• _Written instruction_
Copy out the items below, replacing each "thumbnail" with "preview image" and leaving everything else as it is.

## BEGIN

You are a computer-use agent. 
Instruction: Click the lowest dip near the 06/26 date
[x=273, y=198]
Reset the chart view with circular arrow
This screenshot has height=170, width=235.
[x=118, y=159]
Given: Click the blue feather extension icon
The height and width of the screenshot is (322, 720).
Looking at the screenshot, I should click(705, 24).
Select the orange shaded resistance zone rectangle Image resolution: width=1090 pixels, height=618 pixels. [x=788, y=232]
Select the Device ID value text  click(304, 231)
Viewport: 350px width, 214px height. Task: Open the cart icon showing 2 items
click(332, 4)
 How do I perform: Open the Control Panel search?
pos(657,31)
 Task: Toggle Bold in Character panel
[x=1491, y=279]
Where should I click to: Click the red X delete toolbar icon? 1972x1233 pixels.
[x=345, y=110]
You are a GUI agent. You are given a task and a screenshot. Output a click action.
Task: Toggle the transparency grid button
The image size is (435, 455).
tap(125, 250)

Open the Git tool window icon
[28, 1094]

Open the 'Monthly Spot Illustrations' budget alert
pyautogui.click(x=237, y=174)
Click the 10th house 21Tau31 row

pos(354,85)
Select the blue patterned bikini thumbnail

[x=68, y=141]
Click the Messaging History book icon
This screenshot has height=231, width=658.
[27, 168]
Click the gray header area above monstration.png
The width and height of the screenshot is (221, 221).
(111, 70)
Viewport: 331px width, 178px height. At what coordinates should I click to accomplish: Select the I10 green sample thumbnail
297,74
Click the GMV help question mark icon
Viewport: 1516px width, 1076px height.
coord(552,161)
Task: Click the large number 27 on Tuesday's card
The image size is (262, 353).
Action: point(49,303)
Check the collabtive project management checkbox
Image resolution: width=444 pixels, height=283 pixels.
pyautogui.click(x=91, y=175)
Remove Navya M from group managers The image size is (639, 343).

## END

• _In response_
You are a computer-use agent. 
Instruction: Click the lowest dip near the 06/26 date
[x=273, y=198]
Reset the chart view with circular arrow
This screenshot has height=170, width=235.
[x=118, y=159]
Given: Click the blue feather extension icon
The height and width of the screenshot is (322, 720).
Looking at the screenshot, I should click(705, 24).
Select the orange shaded resistance zone rectangle Image resolution: width=1090 pixels, height=618 pixels. [x=788, y=232]
Select the Device ID value text  click(304, 231)
Viewport: 350px width, 214px height. Task: Open the cart icon showing 2 items
click(332, 4)
 How do I perform: Open the Control Panel search?
pos(657,31)
 Task: Toggle Bold in Character panel
[x=1491, y=279]
Where should I click to: Click the red X delete toolbar icon? 1972x1233 pixels.
[x=345, y=110]
You are a GUI agent. You are given a task and a screenshot. Output a click action.
Task: Toggle the transparency grid button
The image size is (435, 455).
tap(125, 250)

Open the Git tool window icon
[28, 1094]

Open the 'Monthly Spot Illustrations' budget alert
pyautogui.click(x=237, y=174)
Click the 10th house 21Tau31 row

pos(354,85)
Select the blue patterned bikini preview image

[x=68, y=141]
Click the Messaging History book icon
This screenshot has height=231, width=658.
[27, 168]
Click the gray header area above monstration.png
The width and height of the screenshot is (221, 221).
(111, 70)
Viewport: 331px width, 178px height. At what coordinates should I click to accomplish: Select the I10 green sample preview image
297,74
Click the GMV help question mark icon
Viewport: 1516px width, 1076px height.
coord(552,161)
Task: Click the large number 27 on Tuesday's card
The image size is (262, 353).
Action: point(49,303)
Check the collabtive project management checkbox
Image resolution: width=444 pixels, height=283 pixels.
pyautogui.click(x=91, y=175)
Remove Navya M from group managers The image size is (639, 343).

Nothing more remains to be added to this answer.